But based on what I saw last night (some of which all of you can now see online below), Denis Villeneuve’s DUNE has the chance to be one of the truly great pieces of science fiction cinema, on the level of 2001: A Space Odyssey, Blade Runner, Alien, The Matrix, and the like.
Looking back at his last work, I honestly didn’t want anyone to make a sequel to Ridley Scott’s Blade Runner. I thought the result could only disappoint. So I was thrilled to discover that Denis’ Blade Runner 2049 proved me wrong. But having now seen the first ten minutes of DUNE, along with the complete spice harvester rescue scene, about a half hour of behind-the-scenes material, and the new trailer—all on a big IMAX screen—I’m prepared to tell you that Denis’ Arrival and Blade Runner 2049 only hint at the magnificence he’s achieved here in this new film.
Think of the look and feel of those two earlier films, matched with the scale and scope of Lawrence of Arabia, and the sheer ambition and attention to detail of Peter Jackson’s The Lord of the Rings, and you’re in the right ballpark.

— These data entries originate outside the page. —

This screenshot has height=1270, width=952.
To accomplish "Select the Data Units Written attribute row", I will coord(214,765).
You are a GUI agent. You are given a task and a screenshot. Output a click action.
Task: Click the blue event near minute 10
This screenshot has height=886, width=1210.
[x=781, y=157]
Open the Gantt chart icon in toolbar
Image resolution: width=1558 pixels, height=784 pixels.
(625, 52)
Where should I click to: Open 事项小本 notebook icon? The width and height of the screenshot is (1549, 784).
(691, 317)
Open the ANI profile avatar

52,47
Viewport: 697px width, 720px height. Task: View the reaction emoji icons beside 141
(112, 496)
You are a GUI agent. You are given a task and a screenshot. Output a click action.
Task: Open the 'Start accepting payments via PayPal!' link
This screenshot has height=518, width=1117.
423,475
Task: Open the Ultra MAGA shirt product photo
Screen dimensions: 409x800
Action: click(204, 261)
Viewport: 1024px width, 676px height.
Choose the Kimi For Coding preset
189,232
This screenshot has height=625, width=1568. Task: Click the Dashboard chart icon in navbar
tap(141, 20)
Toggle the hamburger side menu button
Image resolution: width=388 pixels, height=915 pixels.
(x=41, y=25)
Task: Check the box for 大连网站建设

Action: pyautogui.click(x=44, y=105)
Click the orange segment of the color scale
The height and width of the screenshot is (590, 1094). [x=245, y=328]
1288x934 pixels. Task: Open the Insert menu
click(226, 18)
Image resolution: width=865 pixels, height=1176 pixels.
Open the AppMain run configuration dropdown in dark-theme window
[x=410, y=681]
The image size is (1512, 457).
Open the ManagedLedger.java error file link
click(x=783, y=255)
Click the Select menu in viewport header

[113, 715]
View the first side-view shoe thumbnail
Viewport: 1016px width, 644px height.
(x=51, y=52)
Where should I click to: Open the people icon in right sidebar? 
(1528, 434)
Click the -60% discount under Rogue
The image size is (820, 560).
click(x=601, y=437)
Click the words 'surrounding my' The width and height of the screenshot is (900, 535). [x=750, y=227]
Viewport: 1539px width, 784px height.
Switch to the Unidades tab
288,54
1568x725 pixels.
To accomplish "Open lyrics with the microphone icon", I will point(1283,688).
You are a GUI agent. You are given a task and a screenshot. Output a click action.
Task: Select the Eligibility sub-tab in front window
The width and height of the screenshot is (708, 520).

Nothing I’ve ever seen before truly felt like it did full justice to Frank Herbert’s original conceptual vision until last night. And I say that as someone who really liked and enjoyed both the David Lynch film and my friend John Harrison’s Sci-Fi channel miniseries.
Denis’ work looks like DUNE, with production design that’s nothing you’ve ever seen before. Think of the alien ship from Arrival, matched with a kind of far-future, Brutalist design ethic, that credibly feels like it belongs in the world of the year 10,191. Denis’ work feels like DUNE, with textured cinematography that takes full advantage of the vast desert landscapes in the spirit of (but not in imitation of) Freddie A. Young’s work on Lawrence of Arabia. And thanks to what promises to be one of the most unique and ground-breaking scores of Hans Zimmer’s career, it sounds like DUNE too. Imagine the deep chanting of a hundred Buddhist monks matched with the piercing cry of choirs of Bene Gesserit witches, set to an orchestra of alien percussion and brass that sounds like didgeridoo from another dimension.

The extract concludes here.